(begin)

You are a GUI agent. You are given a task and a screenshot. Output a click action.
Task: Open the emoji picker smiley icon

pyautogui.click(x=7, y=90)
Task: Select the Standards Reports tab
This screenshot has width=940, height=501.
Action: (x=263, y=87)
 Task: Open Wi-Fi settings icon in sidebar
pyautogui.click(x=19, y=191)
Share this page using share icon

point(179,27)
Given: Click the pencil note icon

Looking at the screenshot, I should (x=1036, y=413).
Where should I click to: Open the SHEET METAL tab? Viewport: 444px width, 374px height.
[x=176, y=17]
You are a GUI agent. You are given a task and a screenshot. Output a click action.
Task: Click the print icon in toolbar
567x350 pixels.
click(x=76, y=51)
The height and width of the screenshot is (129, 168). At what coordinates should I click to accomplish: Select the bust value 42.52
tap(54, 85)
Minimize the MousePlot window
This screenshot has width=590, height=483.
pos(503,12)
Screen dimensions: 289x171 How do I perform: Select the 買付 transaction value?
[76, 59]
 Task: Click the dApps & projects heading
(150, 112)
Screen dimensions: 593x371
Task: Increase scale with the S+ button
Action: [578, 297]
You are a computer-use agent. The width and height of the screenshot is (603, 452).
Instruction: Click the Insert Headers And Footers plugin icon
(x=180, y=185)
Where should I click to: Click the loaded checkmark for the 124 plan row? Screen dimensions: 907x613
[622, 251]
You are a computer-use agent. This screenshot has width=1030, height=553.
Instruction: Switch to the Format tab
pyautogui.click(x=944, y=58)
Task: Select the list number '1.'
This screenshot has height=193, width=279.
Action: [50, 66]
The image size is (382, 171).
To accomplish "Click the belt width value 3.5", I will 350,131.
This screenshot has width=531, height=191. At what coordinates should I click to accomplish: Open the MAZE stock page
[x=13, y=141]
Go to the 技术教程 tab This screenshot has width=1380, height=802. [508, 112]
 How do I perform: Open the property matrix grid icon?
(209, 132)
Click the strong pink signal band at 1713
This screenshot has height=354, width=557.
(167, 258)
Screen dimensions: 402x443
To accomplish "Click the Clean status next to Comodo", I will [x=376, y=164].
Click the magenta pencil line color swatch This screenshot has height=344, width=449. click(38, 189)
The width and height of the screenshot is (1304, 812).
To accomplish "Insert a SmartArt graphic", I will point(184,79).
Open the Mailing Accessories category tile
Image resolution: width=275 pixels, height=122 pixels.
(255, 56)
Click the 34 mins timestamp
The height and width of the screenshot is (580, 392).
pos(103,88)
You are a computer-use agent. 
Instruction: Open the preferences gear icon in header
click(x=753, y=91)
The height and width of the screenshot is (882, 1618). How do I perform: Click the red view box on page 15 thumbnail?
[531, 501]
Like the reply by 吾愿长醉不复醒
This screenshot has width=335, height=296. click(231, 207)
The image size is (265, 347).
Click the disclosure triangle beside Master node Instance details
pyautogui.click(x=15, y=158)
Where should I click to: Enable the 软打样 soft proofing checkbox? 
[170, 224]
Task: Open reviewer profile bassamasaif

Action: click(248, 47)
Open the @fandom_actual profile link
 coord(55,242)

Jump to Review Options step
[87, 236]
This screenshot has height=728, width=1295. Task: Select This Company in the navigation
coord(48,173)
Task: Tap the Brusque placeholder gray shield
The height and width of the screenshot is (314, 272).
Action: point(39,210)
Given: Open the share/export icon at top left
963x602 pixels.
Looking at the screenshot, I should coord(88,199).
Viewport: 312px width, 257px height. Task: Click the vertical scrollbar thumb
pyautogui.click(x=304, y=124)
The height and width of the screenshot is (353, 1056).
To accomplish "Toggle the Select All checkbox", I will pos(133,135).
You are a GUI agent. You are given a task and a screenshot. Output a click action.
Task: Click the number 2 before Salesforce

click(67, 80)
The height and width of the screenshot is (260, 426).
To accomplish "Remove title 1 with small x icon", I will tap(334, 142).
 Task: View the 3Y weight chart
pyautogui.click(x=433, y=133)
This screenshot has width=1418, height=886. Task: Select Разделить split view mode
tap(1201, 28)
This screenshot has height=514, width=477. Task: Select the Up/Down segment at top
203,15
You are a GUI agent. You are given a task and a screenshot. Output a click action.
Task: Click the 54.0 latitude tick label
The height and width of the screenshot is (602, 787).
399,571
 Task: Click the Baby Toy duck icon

(end)

#### Exercise description
Copy out every item above word for word, keeping them in the same order.

#### Full solution
You are a GUI agent. You are given a task and a screenshot. Output a click action.
Task: Open the emoji picker smiley icon

pyautogui.click(x=7, y=90)
Task: Select the Standards Reports tab
This screenshot has width=940, height=501.
Action: (x=263, y=87)
 Task: Open Wi-Fi settings icon in sidebar
pyautogui.click(x=19, y=191)
Share this page using share icon

point(179,27)
Given: Click the pencil note icon

Looking at the screenshot, I should (x=1036, y=413).
Where should I click to: Open the SHEET METAL tab? Viewport: 444px width, 374px height.
[x=176, y=17]
You are a GUI agent. You are given a task and a screenshot. Output a click action.
Task: Click the print icon in toolbar
567x350 pixels.
click(x=76, y=51)
The height and width of the screenshot is (129, 168). At what coordinates should I click to accomplish: Select the bust value 42.52
tap(54, 85)
Minimize the MousePlot window
This screenshot has width=590, height=483.
pos(503,12)
Screen dimensions: 289x171 How do I perform: Select the 買付 transaction value?
[76, 59]
 Task: Click the dApps & projects heading
(150, 112)
Screen dimensions: 593x371
Task: Increase scale with the S+ button
Action: [578, 297]
You are a computer-use agent. The width and height of the screenshot is (603, 452).
Instruction: Click the Insert Headers And Footers plugin icon
(x=180, y=185)
Where should I click to: Click the loaded checkmark for the 124 plan row? Screen dimensions: 907x613
[622, 251]
You are a computer-use agent. This screenshot has width=1030, height=553.
Instruction: Switch to the Format tab
pyautogui.click(x=944, y=58)
Task: Select the list number '1.'
This screenshot has height=193, width=279.
Action: [50, 66]
The image size is (382, 171).
To accomplish "Click the belt width value 3.5", I will 350,131.
This screenshot has width=531, height=191. At what coordinates should I click to accomplish: Open the MAZE stock page
[x=13, y=141]
Go to the 技术教程 tab This screenshot has width=1380, height=802. [508, 112]
 How do I perform: Open the property matrix grid icon?
(209, 132)
Click the strong pink signal band at 1713
This screenshot has height=354, width=557.
(167, 258)
Screen dimensions: 402x443
To accomplish "Click the Clean status next to Comodo", I will [x=376, y=164].
Click the magenta pencil line color swatch This screenshot has height=344, width=449. click(38, 189)
The width and height of the screenshot is (1304, 812).
To accomplish "Insert a SmartArt graphic", I will point(184,79).
Open the Mailing Accessories category tile
Image resolution: width=275 pixels, height=122 pixels.
(255, 56)
Click the 34 mins timestamp
The height and width of the screenshot is (580, 392).
pos(103,88)
You are a computer-use agent. 
Instruction: Open the preferences gear icon in header
click(x=753, y=91)
The height and width of the screenshot is (882, 1618). How do I perform: Click the red view box on page 15 thumbnail?
[531, 501]
Like the reply by 吾愿长醉不复醒
This screenshot has width=335, height=296. click(231, 207)
The image size is (265, 347).
Click the disclosure triangle beside Master node Instance details
pyautogui.click(x=15, y=158)
Where should I click to: Enable the 软打样 soft proofing checkbox? 
[170, 224]
Task: Open reviewer profile bassamasaif

Action: click(248, 47)
Open the @fandom_actual profile link
 coord(55,242)

Jump to Review Options step
[87, 236]
This screenshot has height=728, width=1295. Task: Select This Company in the navigation
coord(48,173)
Task: Tap the Brusque placeholder gray shield
The height and width of the screenshot is (314, 272).
Action: point(39,210)
Given: Open the share/export icon at top left
963x602 pixels.
Looking at the screenshot, I should coord(88,199).
Viewport: 312px width, 257px height. Task: Click the vertical scrollbar thumb
pyautogui.click(x=304, y=124)
The height and width of the screenshot is (353, 1056).
To accomplish "Toggle the Select All checkbox", I will pos(133,135).
You are a GUI agent. You are given a task and a screenshot. Output a click action.
Task: Click the number 2 before Salesforce

click(67, 80)
The height and width of the screenshot is (260, 426).
To accomplish "Remove title 1 with small x icon", I will tap(334, 142).
 Task: View the 3Y weight chart
pyautogui.click(x=433, y=133)
This screenshot has width=1418, height=886. Task: Select Разделить split view mode
tap(1201, 28)
This screenshot has height=514, width=477. Task: Select the Up/Down segment at top
203,15
You are a GUI agent. You are given a task and a screenshot. Output a click action.
Task: Click the 54.0 latitude tick label
The height and width of the screenshot is (602, 787).
399,571
 Task: Click the Baby Toy duck icon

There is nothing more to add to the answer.